Education and Midlife Cognitive Functioning: Evidence from the High School and Beyond cohort

Author(s): Muller, Chandra; Grodsky, Eric; Brickman, Adam M.; Manly, Jennifer J.; Hung, Koit; Culbertson, Michael J.; Warren, John Robert
Year: 2025
Title: Education and Midlife Cognitive Functioning: Evidence from the High School and Beyond cohort
Publication title: Alzheimer's & Dementia
Volume: 21
Issue: 2
Pages: e70015
ISBN: 1552-5260
DOI: 10.1002/alz.70015
URL: https://alz-journals.onlinelibrary.wiley.com/doi/abs/10.1002/alz.70015
PMID: 40008929
Keywords:
Cognitive Functioning
Life Course, Schools
Topic:
EDUCATION
COGNITION
DEMOGRAPHICS
Data:
HS&B:80
Abstract:

INTRODUCTION Educational attainment is associated with midlife cognitive functioning. However, degree attainment is the culmination of complex and unequal processes involving students’ backgrounds, the opportunities that schools provide them, and their performance within those schools─all of which may also shape midlife cognition. What do educational gradients in midlife cognition look like using a richer conceptualization and measures of “education?” METHODS We use data from High School and Beyond (HS&B:80)─a large, nationally representative sample of Americans followed from high school through age ∼60─to assess the role of education in stratifying midlife cognition. RESULTS High schools’ academic and socioeconomic environments predict midlife cognition primarily through their associations with their students’ academic performance. Student academic performance strongly predicts midlife cognition, partially through its association with degree attainment.
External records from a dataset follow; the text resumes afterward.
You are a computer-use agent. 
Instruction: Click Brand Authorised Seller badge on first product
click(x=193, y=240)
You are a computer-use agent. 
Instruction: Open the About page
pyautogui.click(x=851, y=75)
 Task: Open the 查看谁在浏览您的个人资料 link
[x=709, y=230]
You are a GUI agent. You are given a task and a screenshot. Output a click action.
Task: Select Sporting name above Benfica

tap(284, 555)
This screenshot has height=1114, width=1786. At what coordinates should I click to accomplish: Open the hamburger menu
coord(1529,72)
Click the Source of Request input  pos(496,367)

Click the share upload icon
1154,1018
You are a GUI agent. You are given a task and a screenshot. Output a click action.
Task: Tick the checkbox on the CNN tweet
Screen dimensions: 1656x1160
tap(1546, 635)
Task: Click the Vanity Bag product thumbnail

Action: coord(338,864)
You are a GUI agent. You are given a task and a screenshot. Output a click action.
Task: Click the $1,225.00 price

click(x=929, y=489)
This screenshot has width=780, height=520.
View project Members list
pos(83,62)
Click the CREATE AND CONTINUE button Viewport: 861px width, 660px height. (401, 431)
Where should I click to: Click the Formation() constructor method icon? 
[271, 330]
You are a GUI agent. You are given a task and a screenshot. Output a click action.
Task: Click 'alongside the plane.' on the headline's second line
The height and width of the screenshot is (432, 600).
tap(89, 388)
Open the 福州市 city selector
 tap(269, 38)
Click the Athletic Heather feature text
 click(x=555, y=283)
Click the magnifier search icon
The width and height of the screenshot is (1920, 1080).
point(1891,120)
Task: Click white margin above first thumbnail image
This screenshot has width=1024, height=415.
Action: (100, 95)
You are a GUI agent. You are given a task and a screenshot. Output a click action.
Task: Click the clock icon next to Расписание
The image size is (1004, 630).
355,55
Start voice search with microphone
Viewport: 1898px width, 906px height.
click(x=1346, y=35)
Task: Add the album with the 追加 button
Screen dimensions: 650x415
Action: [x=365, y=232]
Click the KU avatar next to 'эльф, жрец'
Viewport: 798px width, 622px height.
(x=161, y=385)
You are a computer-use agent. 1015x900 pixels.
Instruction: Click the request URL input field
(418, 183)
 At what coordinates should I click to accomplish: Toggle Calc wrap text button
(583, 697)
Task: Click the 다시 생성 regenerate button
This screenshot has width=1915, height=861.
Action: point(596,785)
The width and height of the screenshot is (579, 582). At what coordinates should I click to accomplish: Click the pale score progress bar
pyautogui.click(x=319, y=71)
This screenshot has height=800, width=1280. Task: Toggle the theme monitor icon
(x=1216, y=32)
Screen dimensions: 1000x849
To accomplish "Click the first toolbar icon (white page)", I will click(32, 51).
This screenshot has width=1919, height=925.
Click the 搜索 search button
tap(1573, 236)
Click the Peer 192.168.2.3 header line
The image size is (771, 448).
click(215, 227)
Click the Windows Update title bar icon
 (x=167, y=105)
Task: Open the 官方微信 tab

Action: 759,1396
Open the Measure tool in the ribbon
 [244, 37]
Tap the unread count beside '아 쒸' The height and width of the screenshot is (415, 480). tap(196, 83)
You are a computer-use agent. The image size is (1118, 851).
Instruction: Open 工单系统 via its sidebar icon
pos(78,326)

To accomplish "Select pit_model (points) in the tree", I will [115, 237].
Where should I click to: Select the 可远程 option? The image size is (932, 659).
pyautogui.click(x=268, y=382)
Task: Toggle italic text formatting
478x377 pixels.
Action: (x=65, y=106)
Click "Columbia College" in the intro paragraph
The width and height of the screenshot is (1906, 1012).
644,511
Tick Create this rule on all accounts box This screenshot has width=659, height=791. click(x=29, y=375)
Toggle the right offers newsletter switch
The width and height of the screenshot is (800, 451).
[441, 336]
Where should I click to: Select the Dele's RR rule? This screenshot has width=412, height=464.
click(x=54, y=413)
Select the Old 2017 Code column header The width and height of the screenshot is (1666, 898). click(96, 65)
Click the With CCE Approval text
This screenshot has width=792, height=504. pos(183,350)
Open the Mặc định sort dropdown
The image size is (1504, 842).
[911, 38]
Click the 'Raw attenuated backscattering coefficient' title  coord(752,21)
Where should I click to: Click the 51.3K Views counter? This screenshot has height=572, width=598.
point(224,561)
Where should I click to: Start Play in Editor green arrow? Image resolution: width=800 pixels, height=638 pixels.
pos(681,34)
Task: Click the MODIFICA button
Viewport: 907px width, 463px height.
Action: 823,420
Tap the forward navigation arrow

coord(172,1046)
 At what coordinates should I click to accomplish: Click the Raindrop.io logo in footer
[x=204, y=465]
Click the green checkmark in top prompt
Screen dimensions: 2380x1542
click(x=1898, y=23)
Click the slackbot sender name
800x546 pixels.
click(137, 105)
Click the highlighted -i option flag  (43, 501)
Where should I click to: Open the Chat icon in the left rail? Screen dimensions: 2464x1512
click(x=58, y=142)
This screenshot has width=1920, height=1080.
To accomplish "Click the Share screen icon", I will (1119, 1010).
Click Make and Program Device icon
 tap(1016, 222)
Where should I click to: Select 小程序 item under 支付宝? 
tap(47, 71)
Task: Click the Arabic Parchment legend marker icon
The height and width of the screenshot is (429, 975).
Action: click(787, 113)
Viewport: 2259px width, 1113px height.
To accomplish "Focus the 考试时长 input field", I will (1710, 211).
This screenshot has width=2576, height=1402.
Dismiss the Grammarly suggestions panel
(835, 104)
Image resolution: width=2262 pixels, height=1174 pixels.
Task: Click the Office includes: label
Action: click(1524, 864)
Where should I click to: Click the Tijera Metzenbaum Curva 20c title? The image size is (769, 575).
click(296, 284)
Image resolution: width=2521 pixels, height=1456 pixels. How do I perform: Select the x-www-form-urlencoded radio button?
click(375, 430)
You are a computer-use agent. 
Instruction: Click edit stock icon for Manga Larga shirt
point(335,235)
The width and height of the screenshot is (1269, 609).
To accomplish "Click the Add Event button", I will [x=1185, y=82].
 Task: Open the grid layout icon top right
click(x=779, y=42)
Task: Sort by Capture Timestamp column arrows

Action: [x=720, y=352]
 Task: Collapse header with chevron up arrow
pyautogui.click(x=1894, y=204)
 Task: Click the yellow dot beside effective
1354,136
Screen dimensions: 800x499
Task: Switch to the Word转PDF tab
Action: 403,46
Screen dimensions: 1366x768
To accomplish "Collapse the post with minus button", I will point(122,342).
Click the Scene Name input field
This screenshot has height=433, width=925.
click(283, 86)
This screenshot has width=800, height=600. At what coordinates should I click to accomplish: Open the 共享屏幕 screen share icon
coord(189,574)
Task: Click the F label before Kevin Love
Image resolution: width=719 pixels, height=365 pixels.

DISCUSSION Inequalities in educational opportunities and in students’ performance in schools shape midlife cognition─even among students with the same attained degrees. Highlights Degree attainment predicts midlife cognitive functioning, but a large portion of that association is accounted for by students’ high school academic performance as measured by test scores, grades, and course completion. High school contexts and learning opportunities predict midlife cognition mainly because they play a role in shaping students’ academic performance. Understanding the potential benefits of education for later-life cognitive functioning requires attention to broader schooling processes and to students’ academic performance beyond degree attainment.